··· Exercise text

POOR LANGUAGE POLICIES A BANE OF SUCCESSIVE GOVERNMENTS
OCTOBER 13, 2022
Japan, Korea, Taiwan, Germany, France, Russia, Germany, and Israel using exclusively their own languages blow the myth of a connection between English medium and economic prosperity. Apart from only 4 (who use English), the top 20 richest countries in the world do not use a language for higher education and official business different from the native language of the general population. Regarding language for a medium of instruction, our successive governments at all levels since independence have shown a remarkable lack of clarity and vision adding only to a cultural destruction of the land. Today, on the one hand, we have state governments trying to make English medium compulsory right from primary school; and on the other, we have now central governments trying to make Hindi as a medium of instruction in institutes of higher learning. It is sad that seventy-five years after independence were not enough to apply a good language policy in our diverse country. The ideal would have been to make Sanskrit at the time of independence as a national language. We lost that opportunity and today India stays greatly damaged due to the colonial mindset deeply permeating our intellectuals thanks to the English language. A far thinking policy would be such that it allows any citizen of India to reach the highest levels of education (technical and non-technical) in the vernacular of choice. Without such systems in place, making Hindi as a language in higher institutes is clearly hegemonic and is a gross injustice to the other equally important languages of the country.

······
··· Dataset

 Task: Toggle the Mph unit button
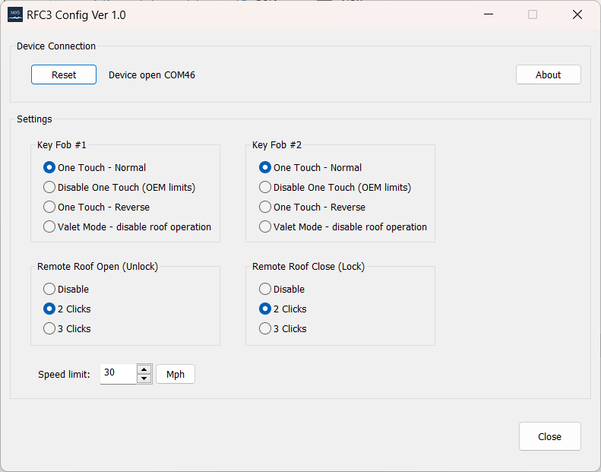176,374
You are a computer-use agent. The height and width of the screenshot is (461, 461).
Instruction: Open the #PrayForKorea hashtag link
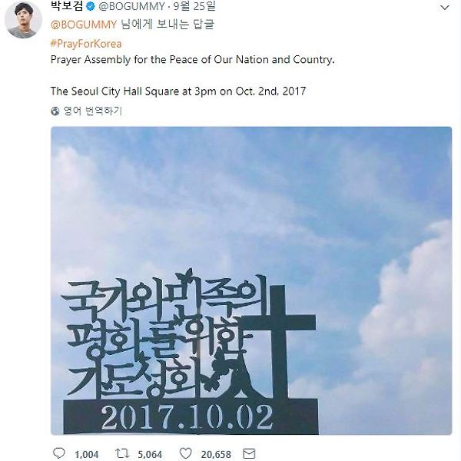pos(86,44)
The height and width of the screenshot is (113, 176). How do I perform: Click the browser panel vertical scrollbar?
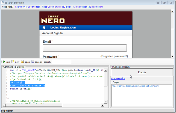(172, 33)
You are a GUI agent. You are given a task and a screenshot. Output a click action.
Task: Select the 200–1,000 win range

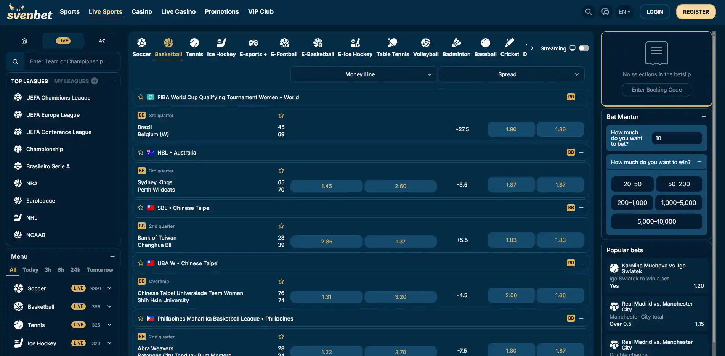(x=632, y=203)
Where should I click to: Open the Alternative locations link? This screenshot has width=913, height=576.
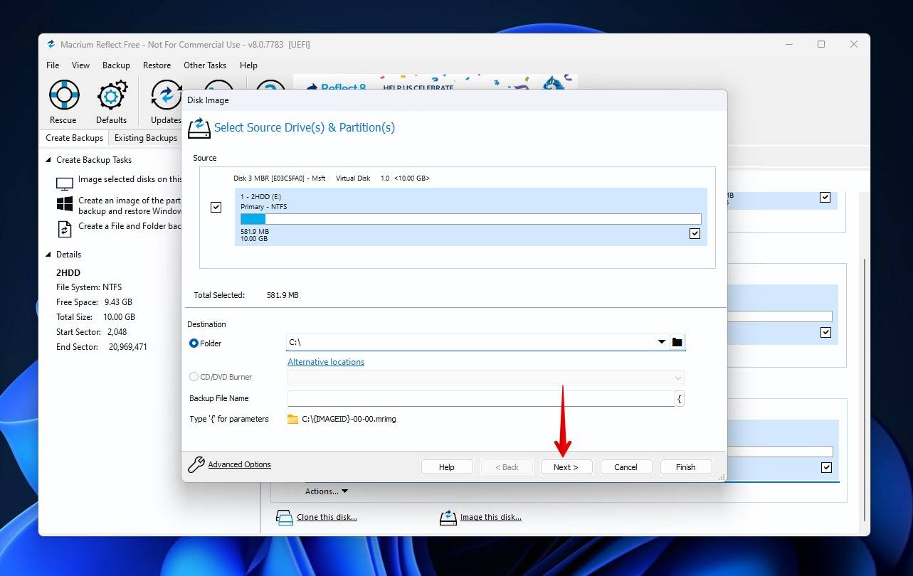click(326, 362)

······
··· Dataset

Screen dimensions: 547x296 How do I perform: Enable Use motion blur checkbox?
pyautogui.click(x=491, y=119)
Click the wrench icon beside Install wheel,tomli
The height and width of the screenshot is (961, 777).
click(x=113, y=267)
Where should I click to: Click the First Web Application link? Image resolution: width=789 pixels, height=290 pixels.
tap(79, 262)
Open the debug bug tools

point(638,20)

······
··· Dataset

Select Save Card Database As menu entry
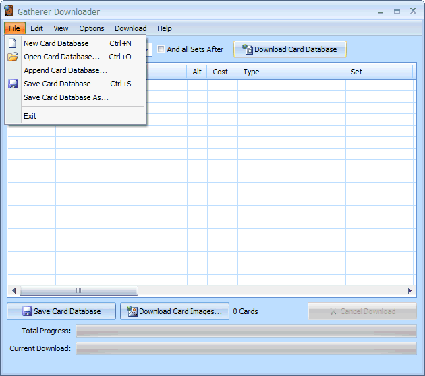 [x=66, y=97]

······

Work request
Answer these questions from the article on language policy:
1. Of the top 20 richest countries in the world, how many use English?
2. Which language does the article say would ideally have been made a national language at the time of independence?
3. What are central governments now trying to make a medium of instruction in institutes of higher learning?

Task output
1. Four.
2. Sanskrit.
3. Hindi.